Boston Foreclosures Pushed Discounts on 35 Percent of Lists

by Peter Vernon on cities

Boston foreclosures pushed home prices down and drove the city to become third in a ranking of U.S. cities with the biggest percentage of homes sold with price discounts as of the start of December, based on listings tracked by a real estate research company.

Home price discounts were reported on about 35 percent of all properties on home listings in the area. The average price discount experienced by all listings tracked was 8 percent, with total asking prices reduced by about $37.7 million in the most recent sales.

Nationwide, the prices of 22 percent of houses for sale had been reduced by an average of 12 percent, with Minneapolis having the biggest percentage of listings with price discounts.

The real estate company also reported that luxury houses priced above $2 million were sold with an average discount of 14 percent, higher than the 10-percent average discount for homes priced below $2 million.

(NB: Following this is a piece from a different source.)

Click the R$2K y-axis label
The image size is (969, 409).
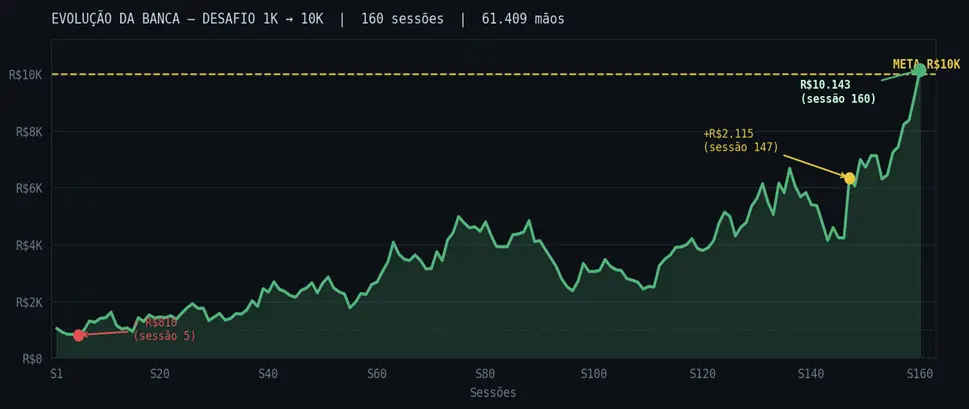27,302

Luxury homes priced above $2 million comprised only two percent of all home listings tracked by the research firm, but they made up 26 percent of total price reductions which has reached $24.7 billion.

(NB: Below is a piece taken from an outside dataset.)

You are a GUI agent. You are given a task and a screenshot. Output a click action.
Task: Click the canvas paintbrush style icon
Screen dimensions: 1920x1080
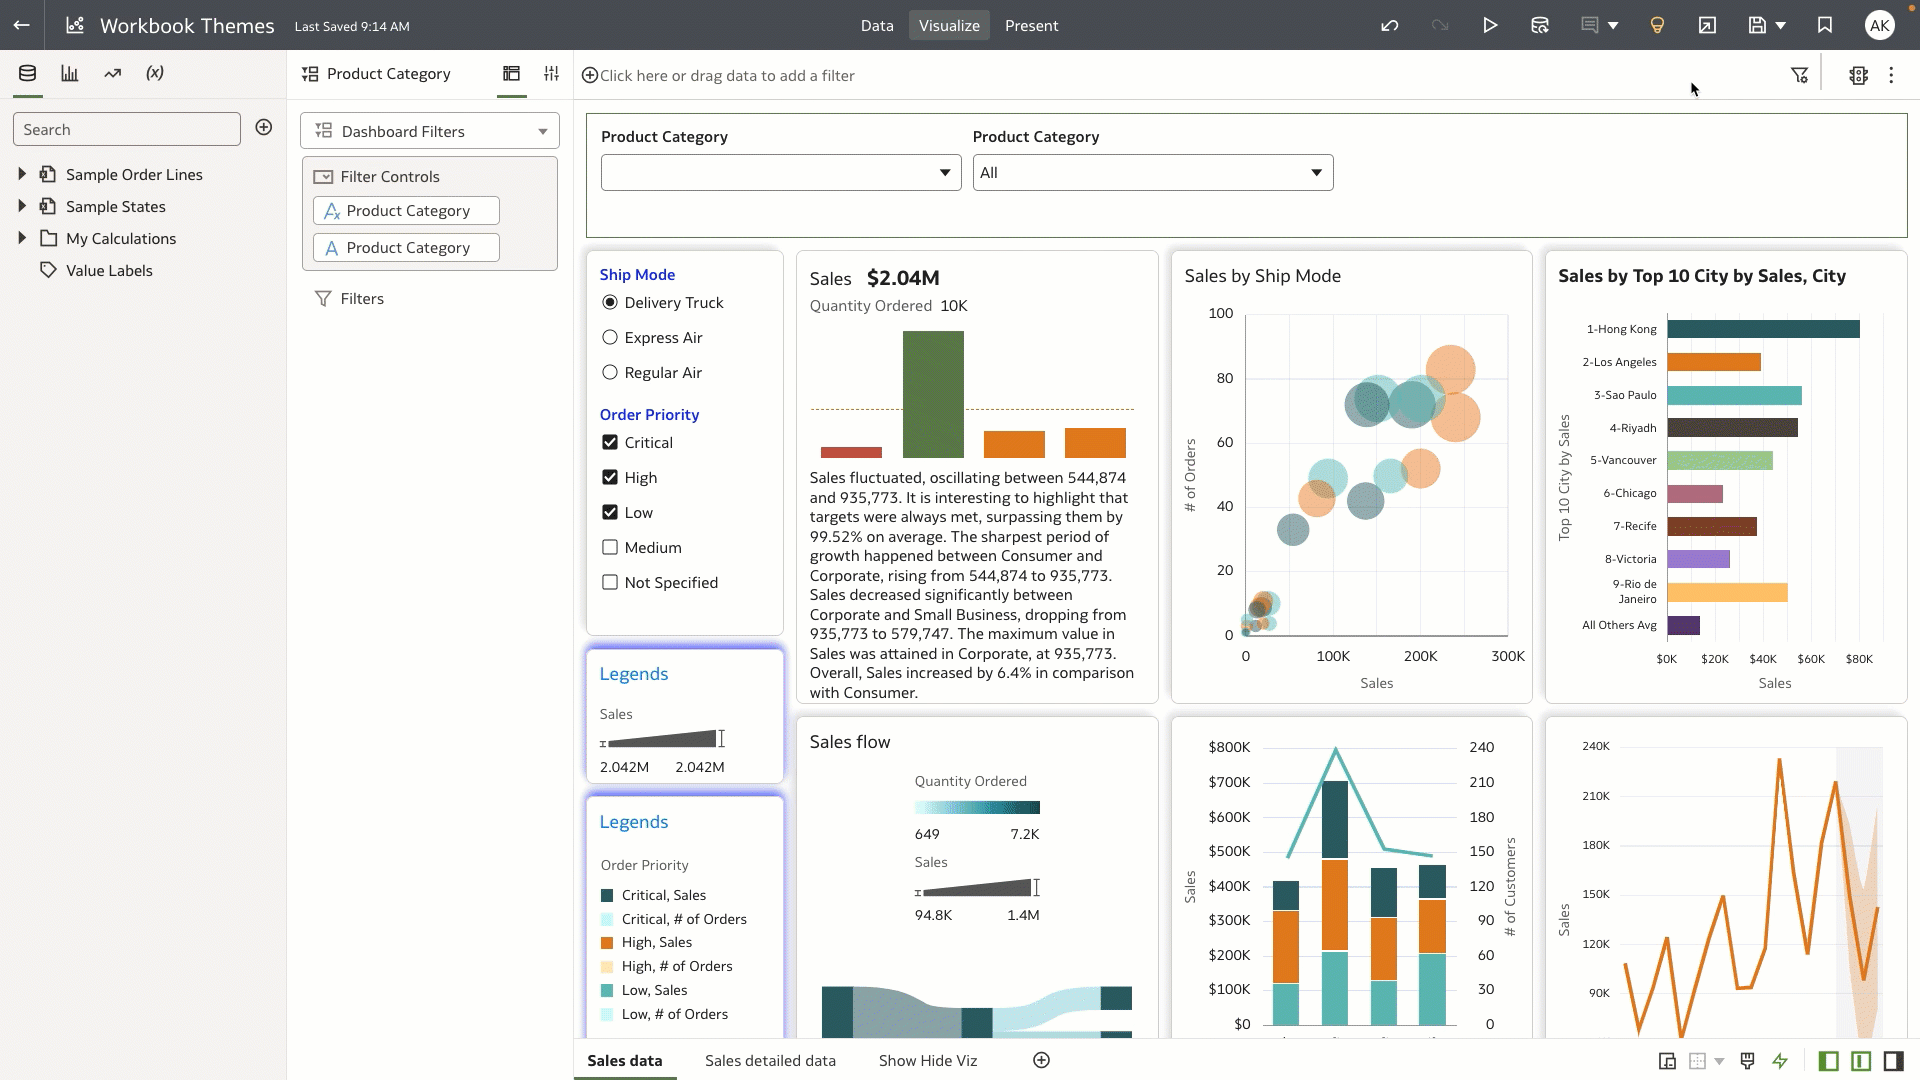pyautogui.click(x=1747, y=1061)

Another report from Moody’s Economy.com also showed the downward pressure of Boston foreclosures on home prices. Economy.com predicted that in the next few years, home prices will continue to fall and that millions of households will become underwater.

Economy.com estimated that the median house price in Boston in the last quarter this year would be $309,000 and that it would bottom next year in the fourth quarter at $303,000. Nationwide, the report estimated that the median sales price in the last quarter would be $159,000, a drop from the $170,000 median in the previous quarter. It also predicted that the median home sales price will bottom at $146,500 next year in the third quarter.

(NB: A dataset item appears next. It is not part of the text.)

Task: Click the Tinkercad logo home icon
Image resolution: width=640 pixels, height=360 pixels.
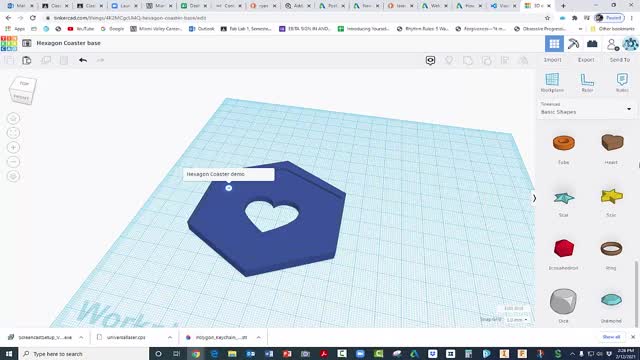Action: 9,43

In contrast, however, a report from another real estate consulting firm stated that Boston performed best among all cities in preserving residential property values. This report said that Boston gained a total of $23 billion in home values, a sharp contrast to the overall loss of nearly $500 billion in home values across the U.S. in 2009.

The report added that Boston was one among only 48 metro-area markets that posted gains in home values out of a total of 154 metropolitan markets tracked this year.